_Exercise details_
Only the lines from the one containing "Where should I click to: Click the CORRIENDER" to the end of the records belong in the copy. Reproduce them word for word and drop the pictures.

(Stored items)
- Opening Delimiter -

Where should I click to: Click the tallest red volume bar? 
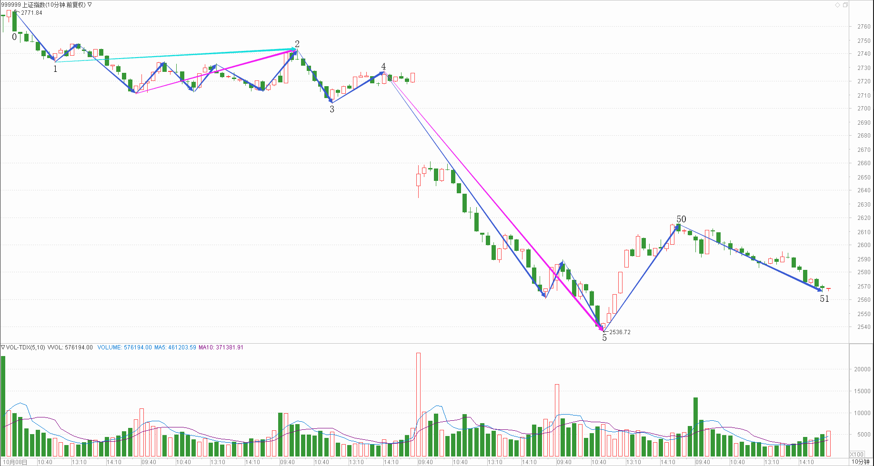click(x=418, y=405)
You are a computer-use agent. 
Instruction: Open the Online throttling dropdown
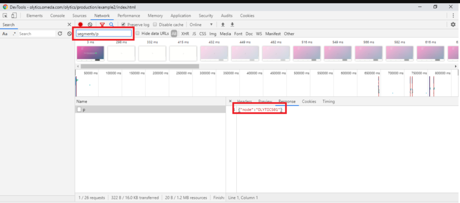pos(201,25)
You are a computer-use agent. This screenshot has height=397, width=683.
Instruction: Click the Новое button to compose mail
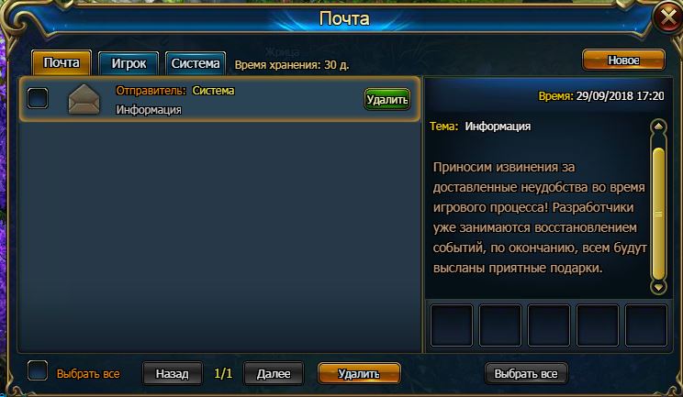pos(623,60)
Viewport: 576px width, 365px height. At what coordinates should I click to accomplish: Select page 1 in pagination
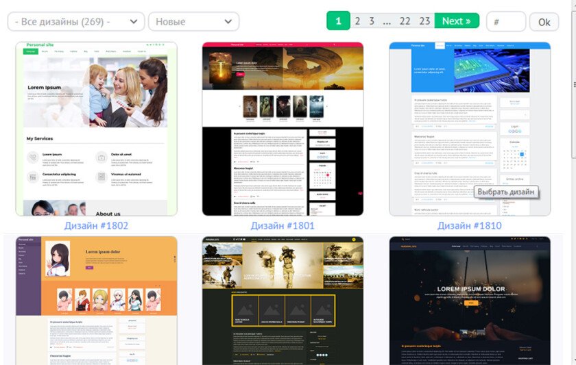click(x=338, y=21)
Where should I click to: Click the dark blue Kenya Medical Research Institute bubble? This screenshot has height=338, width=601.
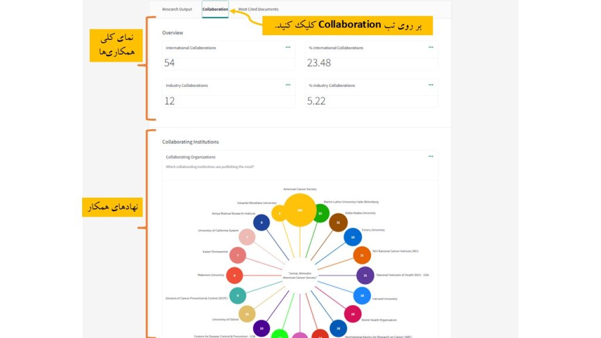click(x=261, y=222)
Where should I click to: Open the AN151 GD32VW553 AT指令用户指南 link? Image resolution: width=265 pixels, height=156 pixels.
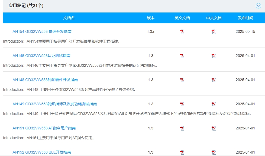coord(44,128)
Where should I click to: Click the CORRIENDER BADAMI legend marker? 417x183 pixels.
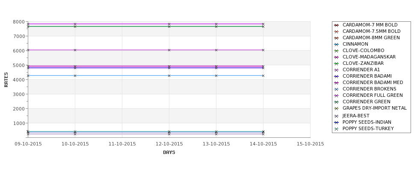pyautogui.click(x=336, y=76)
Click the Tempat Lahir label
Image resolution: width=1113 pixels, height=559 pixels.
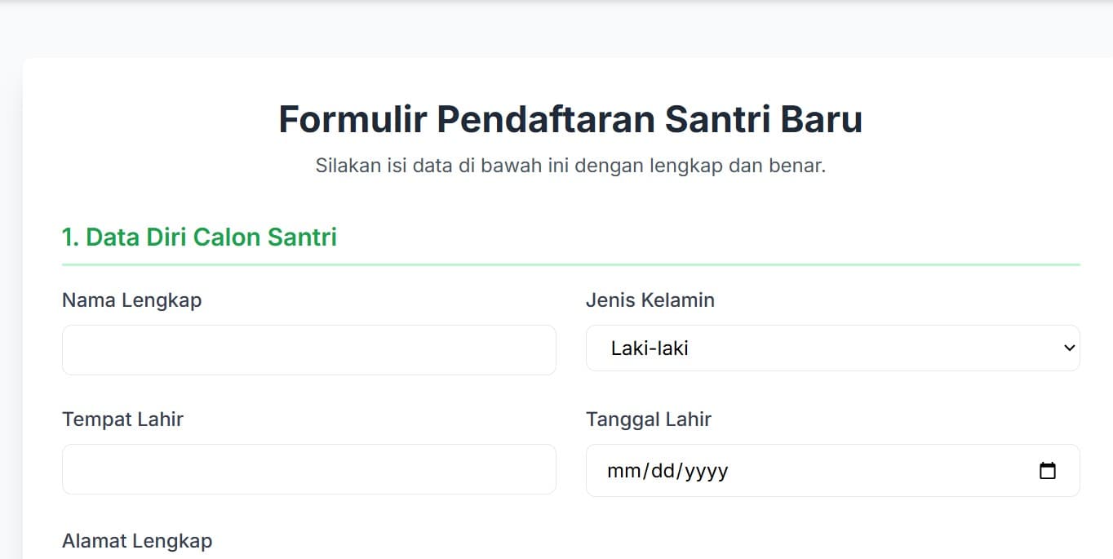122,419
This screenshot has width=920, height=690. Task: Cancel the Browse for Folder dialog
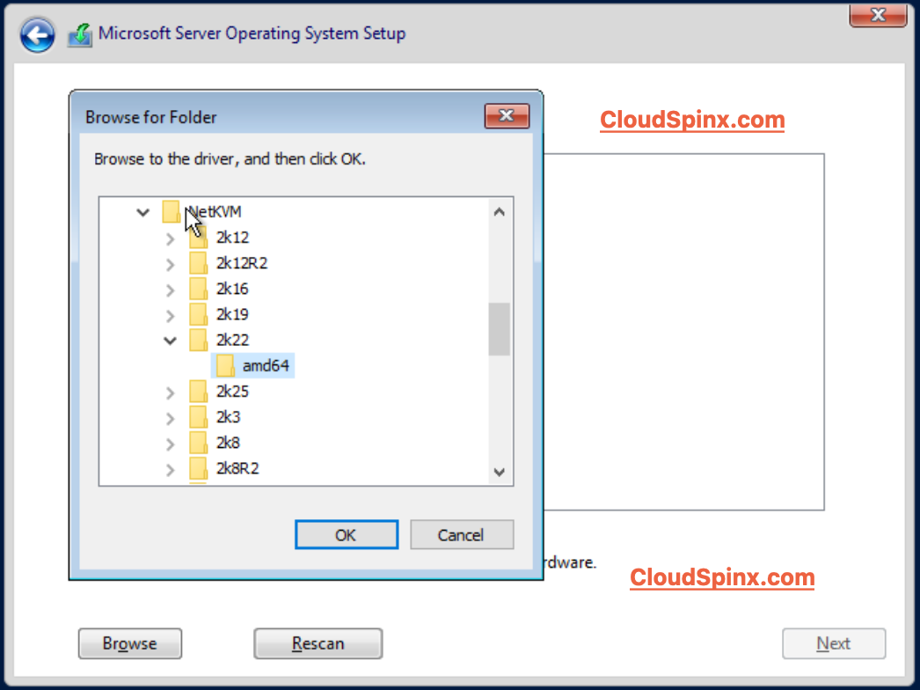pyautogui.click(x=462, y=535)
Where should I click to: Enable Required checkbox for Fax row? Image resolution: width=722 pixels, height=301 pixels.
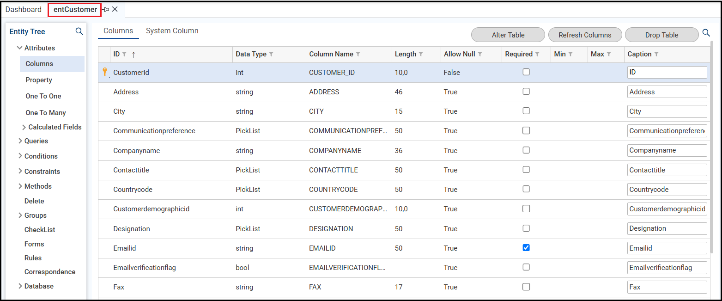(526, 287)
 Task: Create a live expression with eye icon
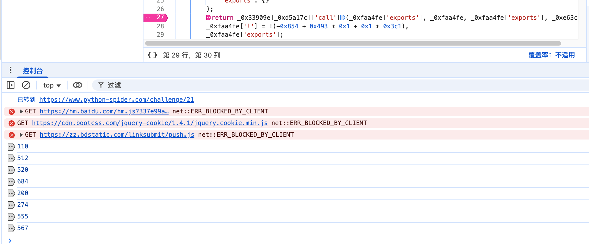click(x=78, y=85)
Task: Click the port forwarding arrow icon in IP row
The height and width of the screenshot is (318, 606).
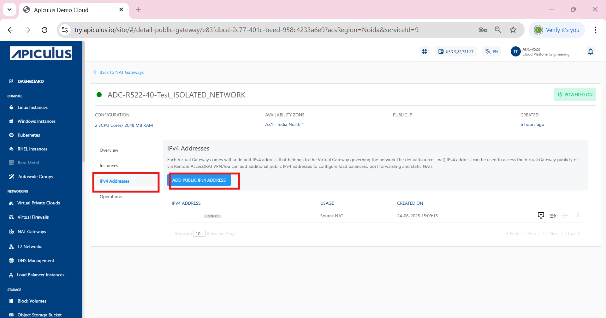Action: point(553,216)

- Closing Delimiter -

_Solution_
Where should I click to: Click the CORRIENDER BADAMI legend marker? 417x183 pixels.
pyautogui.click(x=336, y=76)
Click the Tempat Lahir label
Image resolution: width=1113 pixels, height=559 pixels.
122,419
This screenshot has width=920, height=690. Task: Cancel the Browse for Folder dialog
pyautogui.click(x=462, y=535)
Where should I click to: Enable Required checkbox for Fax row? Image resolution: width=722 pixels, height=301 pixels.
(526, 287)
 Task: Create a live expression with eye icon
click(x=78, y=85)
Task: Click the port forwarding arrow icon in IP row
The height and width of the screenshot is (318, 606).
Action: point(553,216)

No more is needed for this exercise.